▶ [Passage given]:
Code to Track My Custom Gesture

I wanted to know whenever the user performed my custom gesture and so I added the gesture database into the project;

image

and then wrote this class which takes into its constructor;

  • the path to the gesture database that you want to open
  • the set of names of gestures within that database that you’re interested in

and then it surfaces an IObservable<GestureInfo> where I defined the little class GestureInfo to look like this;

  class GestureInfo
  {
    public string Name { get; set; }
    public float Progress { get; set; }
  }

and the class itself is;

namespace WpfApplication12
{
  using Microsoft.Kinect;
  using Microsoft.Kinect.VisualGestureBuilder;
  using System;
  using System.Collections.Generic;
  using System.Linq;
  using System.Reactive.Subjects;

  class GestureInfo
  {
    public string Name { get; set; }
    public float Progress { get; set; }
  }
  class GestureDataSource
  {
    public GestureDataSource(
      string databasePath,
      string[] gestureNames)
    {    
      this.databasePath = databasePath;
      this.gestureNames = gestureNames;
      this.subGestureInfo = new Subject<GestureInfo>();
    }
    public IObservable<GestureInfo> GestureInfoSequence
    {
      get
      {
        return (this.subGestureInfo);
      }
    }
    public void Open(SingleBodyDataSource singleBodySource)
    {
      this.singleBodyDataSource = singleBodySource;

      this.interestedGestures = new List<Gesture>();

      this.database = new VisualGestureBuilderDatabase(this.databasePath);

      foreach (var gesture in database.AvailableGestures)
      {
        if (this.gestureNames.Contains(gesture.Name))
        {
          this.interestedGestures.Add(gesture);
        }
      }
      this.source = new VisualGestureBuilderFrameSource(
        this.singleBodyDataSource.Sensor, 0);

      this.source.AddGestures(this.interestedGestures);
      this.source.TrackingIdLost += OnTrackingIdLost;
      this.reader = this.source.OpenReader();
      this.reader.IsPaused = true;
      this.reader.FrameArrived += this.OnGestureFrameArrived;

      this.singleBodiesSubscription = this.singleBodyDataSource.SingleTrackedBodySequence.Subscribe(
        OnSingleBodyFrame);
    }
    void OnTrackingIdLost(object sender, TrackingIdLostEventArgs e)
    {
      this.reader.IsPaused = true;
    }
    void OnSingleBodyFrame(Body body)
    {
      if (body != null)
      {
        this.source.TrackingId = body.TrackingId;

        if (this.reader.IsPaused)
        {
          this.reader.IsPaused = false;
        }
      }
    }
    void OnGestureFrameArrived(object sender, VisualGestureBuilderFrameArrivedEventArgs e)
    {
      using (var frame = e.FrameReference.AcquireFrame())
      {
        if (frame != null)
        {
          // we're only doing continuous gestures here. easy to switch to add in
          // discrete ones too.
          var frameGestures = frame.ContinuousGestureResults;

          if (frameGestures != null)
          {
            foreach (var gesture in this.interestedGestures)
            {
              if (frameGestures.ContainsKey(gesture))

▶ [Required task 1]: Render the portion of the entries that opens with the line containing "Select the 主轴 part name cell" and closes with the line containing "(x=296, y=286)", both included, as a JSON list of strings with one string per line and blank lines omitted.
The entries below this point have no connection to the post on tracking a custom gesture.

▶ [Records for the task]:

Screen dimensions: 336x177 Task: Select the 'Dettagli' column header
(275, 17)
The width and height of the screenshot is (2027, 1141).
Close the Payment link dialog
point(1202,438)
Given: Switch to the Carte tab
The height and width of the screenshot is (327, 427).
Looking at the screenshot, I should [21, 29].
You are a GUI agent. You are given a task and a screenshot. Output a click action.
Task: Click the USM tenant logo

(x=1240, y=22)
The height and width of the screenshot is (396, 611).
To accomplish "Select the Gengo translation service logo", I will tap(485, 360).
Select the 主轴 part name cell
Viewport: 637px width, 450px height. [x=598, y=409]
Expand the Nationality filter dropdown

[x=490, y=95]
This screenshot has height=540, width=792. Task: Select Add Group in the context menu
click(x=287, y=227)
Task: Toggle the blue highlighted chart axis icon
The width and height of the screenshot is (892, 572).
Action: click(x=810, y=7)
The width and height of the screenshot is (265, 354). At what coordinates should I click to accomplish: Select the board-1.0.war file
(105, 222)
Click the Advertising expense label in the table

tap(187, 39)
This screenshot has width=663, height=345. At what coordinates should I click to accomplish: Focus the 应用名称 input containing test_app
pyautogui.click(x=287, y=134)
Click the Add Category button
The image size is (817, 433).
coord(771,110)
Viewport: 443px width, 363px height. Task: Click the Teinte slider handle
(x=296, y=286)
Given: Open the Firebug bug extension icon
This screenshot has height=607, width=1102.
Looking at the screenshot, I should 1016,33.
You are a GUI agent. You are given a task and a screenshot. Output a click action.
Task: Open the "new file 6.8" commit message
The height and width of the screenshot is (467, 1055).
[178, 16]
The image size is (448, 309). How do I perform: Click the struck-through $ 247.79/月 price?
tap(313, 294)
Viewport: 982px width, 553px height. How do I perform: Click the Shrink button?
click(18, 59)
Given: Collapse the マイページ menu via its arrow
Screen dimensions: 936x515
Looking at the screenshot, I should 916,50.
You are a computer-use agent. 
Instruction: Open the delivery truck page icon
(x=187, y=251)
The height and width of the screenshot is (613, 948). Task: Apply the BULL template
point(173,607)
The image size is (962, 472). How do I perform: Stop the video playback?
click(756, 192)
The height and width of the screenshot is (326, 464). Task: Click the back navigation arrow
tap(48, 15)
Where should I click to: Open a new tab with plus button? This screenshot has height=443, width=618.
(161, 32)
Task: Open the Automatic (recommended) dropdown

▶ [Required task 2]: Extend the post on tracking a custom gesture, picking up right after its final line.

▶ [Exercise answer 1]:
[
  "Select the 主轴 part name cell",
  "Viewport: 637px width, 450px height. [x=598, y=409]",
  "Expand the Nationality filter dropdown",
  "[x=490, y=95]",
  "This screenshot has height=540, width=792. Task: Select Add Group in the context menu",
  "click(x=287, y=227)",
  "Task: Toggle the blue highlighted chart axis icon",
  "The width and height of the screenshot is (892, 572).",
  "Action: click(x=810, y=7)",
  "The width and height of the screenshot is (265, 354). At what coordinates should I click to accomplish: Select the board-1.0.war file",
  "(105, 222)",
  "Click the Advertising expense label in the table",
  "tap(187, 39)",
  "This screenshot has width=663, height=345. At what coordinates should I click to accomplish: Focus the 应用名称 input containing test_app",
  "pyautogui.click(x=287, y=134)",
  "Click the Add Category button",
  "The image size is (817, 433).",
  "coord(771,110)",
  "Viewport: 443px width, 363px height. Task: Click the Teinte slider handle",
  "(x=296, y=286)"
]

▶ [Exercise answer 2]:
              {
                // allocs like crazy...:-S
                var info = new GestureInfo()
                {
                  Name = gesture.Name,
                  Progress = frameGestures[gesture].Progress
                };
                this.subGestureInfo.OnNext(info);
              }
            }
          }
        }
      }
    }
    public void Close()
    {
      this.subGestureInfo.OnCompleted();
      this.subGestureInfo.Dispose();
      this.subGestureInfo = new Subject<GestureInfo>();

      this.singleBodiesSubscription.Dispose();
      this.singleBodiesSubscription = null;

      this.reader.FrameArrived -= this.OnGestureFrameArrived;
      this.reader.Dispose();
      this.reader = null;

      this.source.TrackingIdLost -= this.OnTrackingIdLost;
      this.source.Dispose();
      this.source = null;

      foreach (var gesture in this.interestedGestures)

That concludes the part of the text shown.